Once upon a time, back when we were starting the business, we decided we needed to find out just how good our measuring cups really were. After all, we were “professional bakers.”
We gathered all the measures in our test kitchen, brought more from home, and got out the scales. A cup of water weighs eight ounces. Some of the cups held more than eight ounces, some less. Few were close—sometimes as much as 20% off.
The best were Anchor Hocking glass cups. The one-cup measure was right on at one cup. The two-cup measure was right on at two cups. The two-cup was not accurate at one cup.
Accuracy is important. Baking is exacting. Quality, in part, depends on the right amounts.
When we are developing mixes or a recipe, we never use cups. It’s always scales. It’s the only way to know for sure.
For many of formulas–formulas are always constructed as percentages–we measure to 1/10 of a percent.

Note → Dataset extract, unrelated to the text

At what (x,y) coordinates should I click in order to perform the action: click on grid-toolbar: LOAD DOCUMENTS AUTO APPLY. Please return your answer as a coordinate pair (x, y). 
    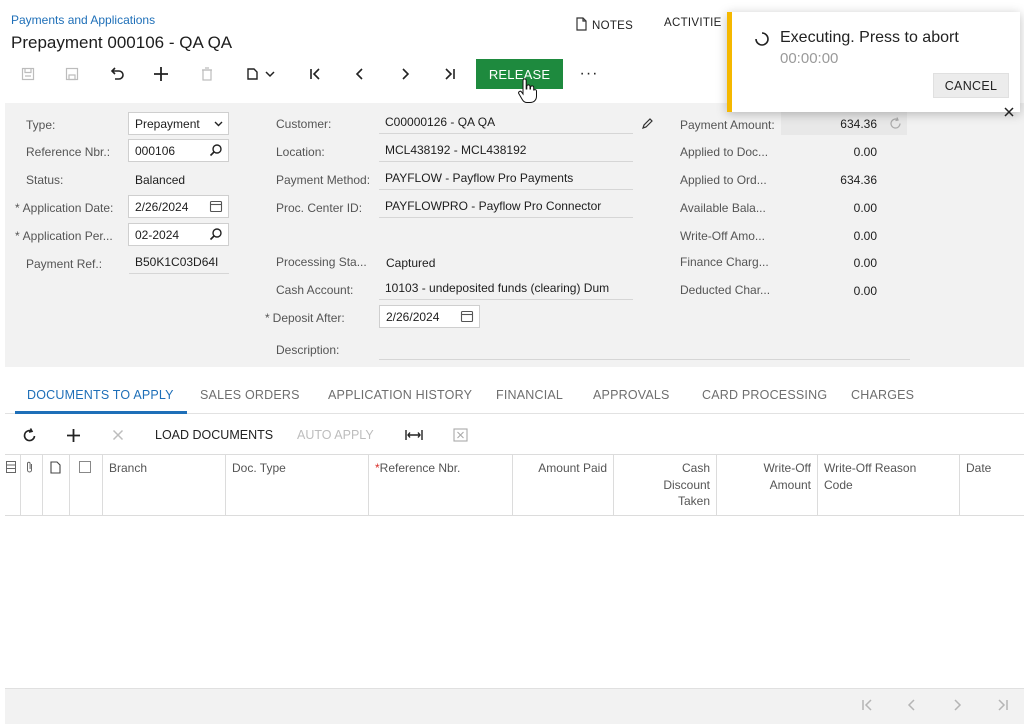
    Looking at the image, I should click on (514, 435).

Where the pH is important, e.g., where buttermilk (an acid) and baking soda (a base) is used, we use litmus paper to makes sure that we have balanced the acid with the base.
We do have to convert from dry to liquid and liquid to dry. We don’t use a conversion chart–there are too many variations from batch to batch and between brands. We measure a cup of a dry ingredient ten times and then average the ten weights.
The home baker doesn’t have to be so careful. But it does pay to find the best, most precise measures you can find. You’ll need a scale for that.
How to Measure Correctly
There’s a right way and a wrong way to measure and by measuring right, you will get the consistent results you are looking for.
To measure liquids: Use a clear glass measuring cup, one designed for liquids. Fill it to the mark and set it on the counter or on a shelf at eye level and look through the glass. Never try to hold the glass up to your eyes–it will never be as level and steady as on the counter.
To measure dry ingredients: Use a dry measure of the capacity you wish to measure–either a spoon or a cup. For a cup, stir to loosen and unpack the ingredients then lightly spoon them into the cup. Level the top with a spatula or the back of a knife. Except for brown sugar, never pack the ingredients into the measure. When using a measuring spoon, scrape the top level as you do when measuring with a cup.
To measure herbs: Lightly fill the spoon to the top with herbs but do not level with a spatula as you would with powdered ingredients. Dump the herbs into your hand and crush them to release the flavors before adding them to the recipe.
The Importance of Measures
To measure shortening: Pack the shortening into a dry measure with the back of a spoon or spatula pressing to force out any air pockets, then level it by scraping the top of the cup.
Flour can be tricky to measure. We always use a scale to get accurate, consistent measurements. If you use a dry measuring cup, stir the flour to fluff and loosen it–packed flour will weigh considerably more than loosened flour–then spoon it into the measuring cup. Also, scooping the flour out of the bag with the measuring cup rather than spooning flour into the cup will give you significantly more flour–enough more that the results of the recipe may vary considerably.